Pero no todo es señalarnos con el dedo. La organización también suelta la receta mágica –o al menos el intento– para salir de este desmadre. Hablan de un enfoque integral de políticas favorables al empleo, que es la forma fancy de decir que necesitamos que todo el mundo (gobierno, empresas, escuelas) empuje para el mismo lado. Que armonice las intervenciones macroeconómicas, sectoriales y empresariales con la educación básica, el desarrollo de capacidades y los programas activos del mercado de trabajo. Básicamente, un Avengers Assemble pero para el empleo juvenil.
¿Y las soluciones? Suenan bien, pero ¿funcionarán?
La OIT no se queda solo en el diagnóstico y suelta su wishlist para mejorar esta situación de película de terror para millennials y centennials. Recomienda programas de formación que en realidad se adapten a las necesidades de las empresas. O sea, dejar de preparar gente para trabajos que ya no existen o, peor aún, que pagan con “exposición”.
También proponen servicios de intermediación laboral que de verdad funcionen, esos que ayudan a conectar a los demandantes de empleo con las vacantes sin que tengas que mandar 150 CVs para que te ignoren en 149. Reducir los costos de búsqueda suena a música para los oídos de cualquiera que haya tenido que pagar pasajes carísimos para ir a una entrevista de dos minutos.
Otra idea son los programas públicos de empleo, que proporcionen apoyo a los ingresos y generen puestos de corta duración, especialmente durante las recesiones económicas. Algo así como un parche mientras la economía se recompone, que en estos tiempos de incertidumbre se agradece más que un meme en lunes por la mañana.
Y luego están los subsidios salariales e incentivos a la contratación, que pueden ayudar a mantener el empleo durante las crisis y facilitar las transiciones a las industrias del futuro.
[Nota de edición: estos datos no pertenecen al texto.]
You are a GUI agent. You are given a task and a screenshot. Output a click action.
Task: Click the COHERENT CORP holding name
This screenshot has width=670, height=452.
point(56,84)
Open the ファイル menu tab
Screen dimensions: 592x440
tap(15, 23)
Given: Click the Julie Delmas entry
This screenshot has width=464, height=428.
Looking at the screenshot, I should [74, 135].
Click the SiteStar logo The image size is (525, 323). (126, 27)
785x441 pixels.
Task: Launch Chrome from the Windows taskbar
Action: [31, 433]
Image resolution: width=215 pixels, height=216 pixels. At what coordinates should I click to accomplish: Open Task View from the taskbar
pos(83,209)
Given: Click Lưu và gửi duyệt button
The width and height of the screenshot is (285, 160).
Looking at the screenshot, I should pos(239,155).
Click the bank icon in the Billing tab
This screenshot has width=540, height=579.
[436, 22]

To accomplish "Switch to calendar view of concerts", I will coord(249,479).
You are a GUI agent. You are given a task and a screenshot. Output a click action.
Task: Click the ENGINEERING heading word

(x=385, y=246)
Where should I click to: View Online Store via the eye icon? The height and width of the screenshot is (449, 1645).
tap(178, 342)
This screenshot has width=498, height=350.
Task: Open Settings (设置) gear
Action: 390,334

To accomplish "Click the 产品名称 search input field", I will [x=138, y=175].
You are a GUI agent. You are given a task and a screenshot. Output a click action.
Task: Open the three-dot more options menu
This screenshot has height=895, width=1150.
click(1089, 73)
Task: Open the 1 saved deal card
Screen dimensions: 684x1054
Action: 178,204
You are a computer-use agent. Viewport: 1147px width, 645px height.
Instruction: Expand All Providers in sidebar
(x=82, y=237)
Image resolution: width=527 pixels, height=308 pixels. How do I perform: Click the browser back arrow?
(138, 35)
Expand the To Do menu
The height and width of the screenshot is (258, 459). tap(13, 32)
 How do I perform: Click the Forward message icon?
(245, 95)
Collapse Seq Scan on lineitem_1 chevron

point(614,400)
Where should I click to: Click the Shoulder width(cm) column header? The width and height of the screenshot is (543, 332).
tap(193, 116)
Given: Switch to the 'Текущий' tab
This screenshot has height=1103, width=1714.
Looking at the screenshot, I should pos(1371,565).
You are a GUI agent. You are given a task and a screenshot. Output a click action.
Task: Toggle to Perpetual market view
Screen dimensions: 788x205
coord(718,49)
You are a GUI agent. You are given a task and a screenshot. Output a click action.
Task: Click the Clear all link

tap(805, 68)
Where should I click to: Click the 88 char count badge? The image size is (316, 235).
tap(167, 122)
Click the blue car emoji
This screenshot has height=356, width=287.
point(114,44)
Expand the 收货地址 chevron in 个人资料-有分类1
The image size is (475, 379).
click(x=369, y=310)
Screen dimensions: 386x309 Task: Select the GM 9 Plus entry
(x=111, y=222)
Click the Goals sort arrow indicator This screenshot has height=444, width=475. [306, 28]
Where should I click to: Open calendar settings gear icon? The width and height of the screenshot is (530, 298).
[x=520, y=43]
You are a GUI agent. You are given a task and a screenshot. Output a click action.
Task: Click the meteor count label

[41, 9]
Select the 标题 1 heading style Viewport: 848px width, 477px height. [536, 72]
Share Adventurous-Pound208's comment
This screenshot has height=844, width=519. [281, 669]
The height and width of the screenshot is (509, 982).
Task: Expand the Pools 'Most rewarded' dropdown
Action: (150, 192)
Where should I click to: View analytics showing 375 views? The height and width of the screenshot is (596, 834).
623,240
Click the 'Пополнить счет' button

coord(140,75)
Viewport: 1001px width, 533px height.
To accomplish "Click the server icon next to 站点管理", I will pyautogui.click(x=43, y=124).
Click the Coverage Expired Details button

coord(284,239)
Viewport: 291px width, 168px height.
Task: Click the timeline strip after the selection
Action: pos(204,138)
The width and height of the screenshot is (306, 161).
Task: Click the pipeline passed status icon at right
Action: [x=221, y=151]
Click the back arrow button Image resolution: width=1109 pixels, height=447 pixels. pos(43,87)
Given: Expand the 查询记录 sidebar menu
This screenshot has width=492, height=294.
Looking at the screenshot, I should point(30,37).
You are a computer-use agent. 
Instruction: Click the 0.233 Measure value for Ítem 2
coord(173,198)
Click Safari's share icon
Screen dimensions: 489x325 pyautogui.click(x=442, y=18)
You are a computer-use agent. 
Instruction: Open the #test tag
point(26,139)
Porque, seamos honestos, si el futuro es la inteligencia artificial y la sostenibilidad, mejor empezar a prepararnos ya, no cuando el robot ya nos haya quitado el trabajo.
Por último, pero no menos importante, la OIT añade que los gobiernos deben dar apoyo al empleo independiente. O sea, a los que se aventuran como emprendedores, freelancers o creadores de contenido. Porque en la era del side hustle y OnlyFans, el concepto de “trabajo estable” necesita una actualización más urgente que el software de tu teléfono.
En resumen, el problema de los ‘ninis’ no es solo un número en una gráfica. Es una generación entera que se está quedando atrás, con las mujeres llevando la peor parte. Y mientras los expertos sugan soluciones, miles de jóvenes navegan un mar de incertidumbre, preguntándose si algún día el sistema tendrá un lugar para ellos. Un drama con más temporadas que Grey’s Anatomy y, por desgracia, sin final a la vista.